How were stack sizes determined for green threads?


#1

There are echoes from a long time ago that mention that concurrent Rust had a hot split problem, that segmented stacks were unwieldy, and that in general procs were hitting pretty serious limits in throughput because stack management was the most intractable part of m:n threading.

My question is for those of you that were around and cognizant of these decisions: for the longest duration of green threads’ existence, how were stack sizes determined? What was the implementation strategy for individual procs’ stacks?

Couldn’t asynchronous processes have a max stack size statically determined? So that “growing” is never an issue?


#2

I can’t remember how the old segmented stack algorithm worked, but stack sizes can only be statically determined for acyclic call graphs.
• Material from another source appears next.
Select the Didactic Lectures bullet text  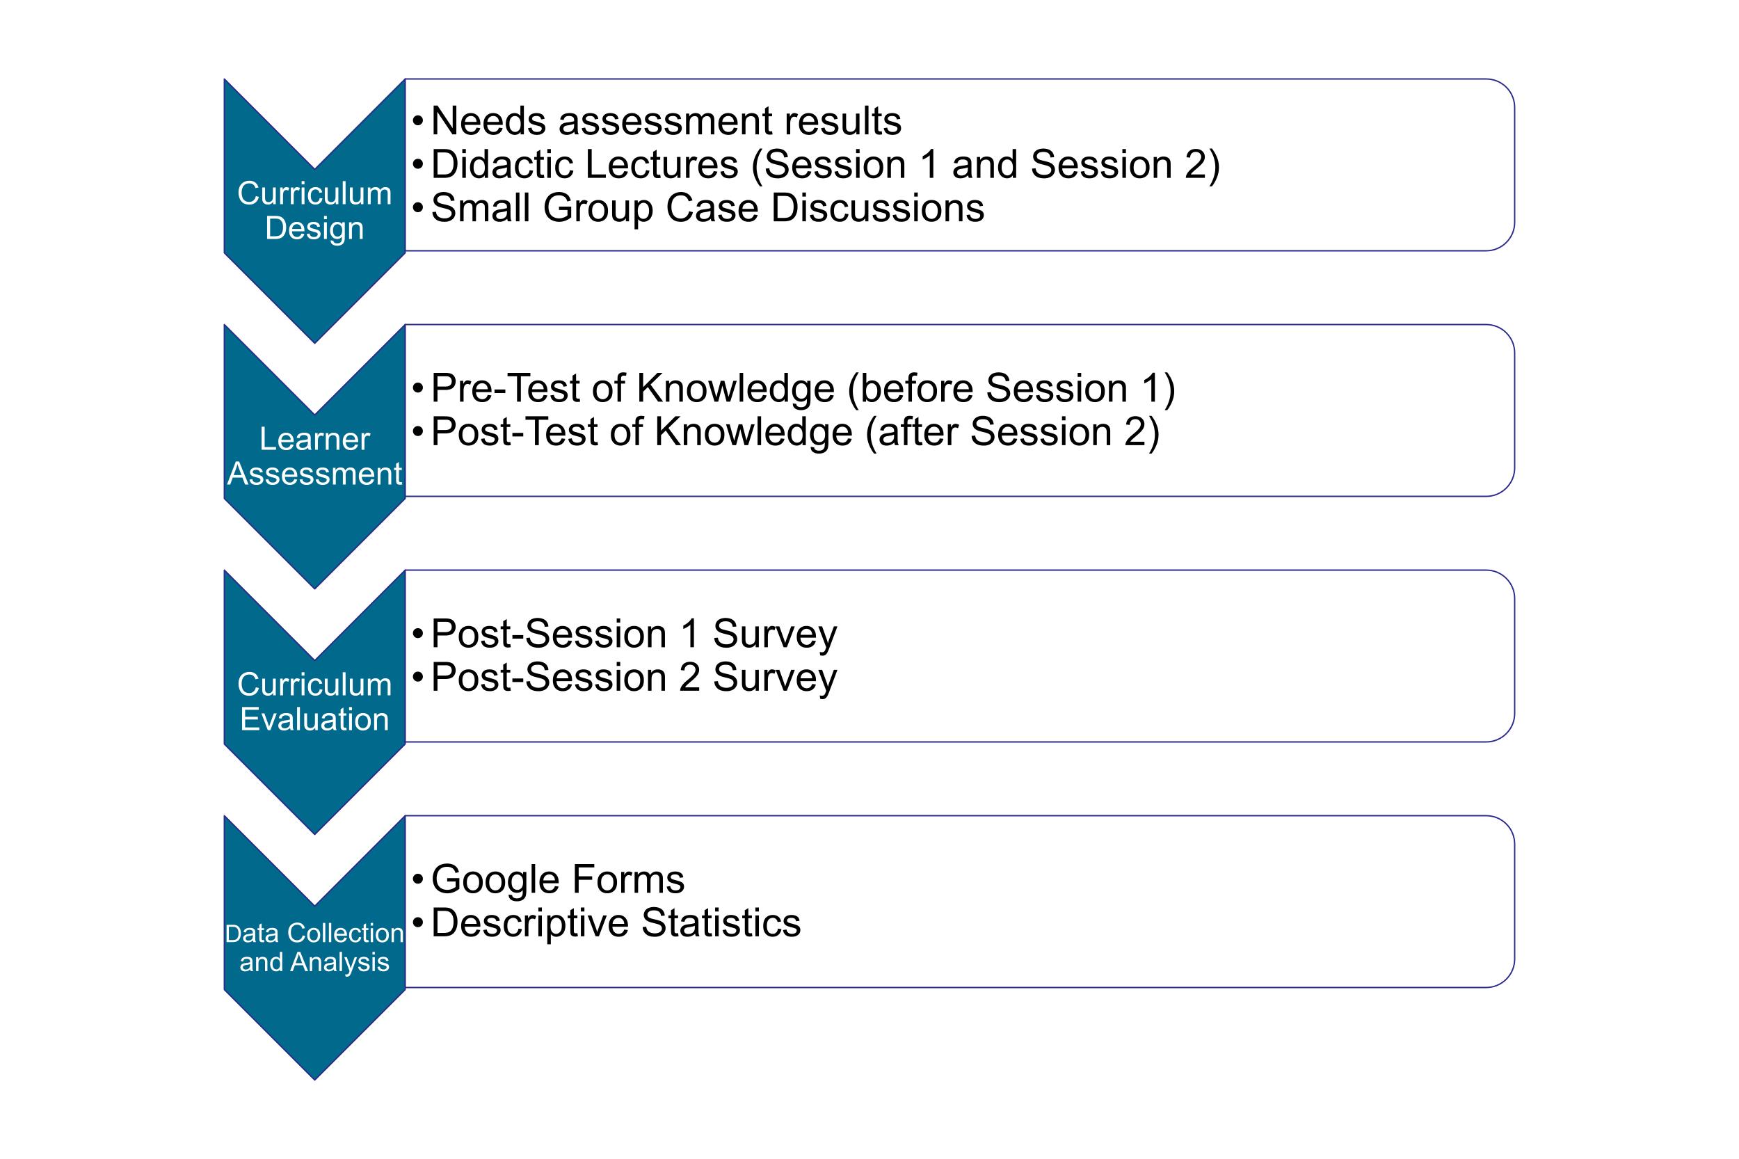click(x=816, y=165)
Go has had very similar trashing issues with its implementation, which they resolved by rewriting their garbage collector to be fully precise, allowing them to essentially realloc stacks and adjust all the pointers. That’s not a feasible option in a non-managed language like Rust.


#3

EDIT: I’m sorry, you are right. This does not work for cyclic call graphs.

ORIGINAL: I wrote this on reddit, but it’s relevant so I’ll post it here, too:

"… I was thinking about the need for segmented stacks and it occurred to me that if you make the careful restriction that 1) procs be 100% cooperative and 2) all cooperation and inversion of control happen inside of the lexical scope, then it is very simple to allocate a stack only for the bindings that need to persist during a scheduler yield, as well as being able to compile the proc to a very simple state machine. Let me explain.
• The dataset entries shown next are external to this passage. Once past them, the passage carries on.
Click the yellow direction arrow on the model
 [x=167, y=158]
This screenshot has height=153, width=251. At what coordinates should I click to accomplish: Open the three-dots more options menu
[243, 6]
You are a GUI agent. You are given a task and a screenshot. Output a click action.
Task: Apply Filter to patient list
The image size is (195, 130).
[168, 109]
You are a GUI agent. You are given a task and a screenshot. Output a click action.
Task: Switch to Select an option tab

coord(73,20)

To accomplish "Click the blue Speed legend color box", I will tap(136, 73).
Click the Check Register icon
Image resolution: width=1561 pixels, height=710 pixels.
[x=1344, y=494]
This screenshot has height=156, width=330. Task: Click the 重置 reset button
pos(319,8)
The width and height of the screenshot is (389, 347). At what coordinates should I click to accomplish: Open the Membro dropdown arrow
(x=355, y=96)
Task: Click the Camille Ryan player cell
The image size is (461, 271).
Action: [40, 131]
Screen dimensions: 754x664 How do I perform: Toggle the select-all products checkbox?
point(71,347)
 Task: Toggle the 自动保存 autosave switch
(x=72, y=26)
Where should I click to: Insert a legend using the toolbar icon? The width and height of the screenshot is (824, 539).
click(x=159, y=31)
Consider the following theoretical asynchronous function:

proc do_it(r: Receiver<i32>) {
    let a = 2;
    let b = 5;
    let c = do_more(a, b);
    if condition() {
    }
    else loop {
        let d = r.recv();
        some_fun(d);
    }
}

I imagine that under “old Rust”, any one of do_more, condition, r.recv(), and some_fun could have triggered a scheduler yield! Obviously there is almost no cheap way to allocate stacks in advance and so segmented stacks are needed. However, imagine that all yields had to be lexical:

proc do_it(r: AsyncReceiver<i32>) {
    let a = 2;
    let b = 5;
    let c = do_more(a, b);
    if condition() {
        ;
    }
    else loop {
        match r.try_recv() {
            Ok(d) => { some_fun(d); yield; },
            Empty => { yield; continue; },
            Closed => { break; }
    }
}

Not only do you have a finer control over when each green thread suspends (in this case, it’s in the loop after a single receive), but we can determine the max size of the persistent stack we need: about 26 bytes, sans alignment. We know this because the functions that are called can’t possibly trigger a yield, so their results can be stored on the worker thread’s stack, while bindings like a, b, c, and r, and the procedure’s state, can be stored in the procedure struct itself. I am of course assuming a compilation strategy that turns do_it into its own state machine, much like C#'s async/await or the stateful crate/plugin for Rust. …"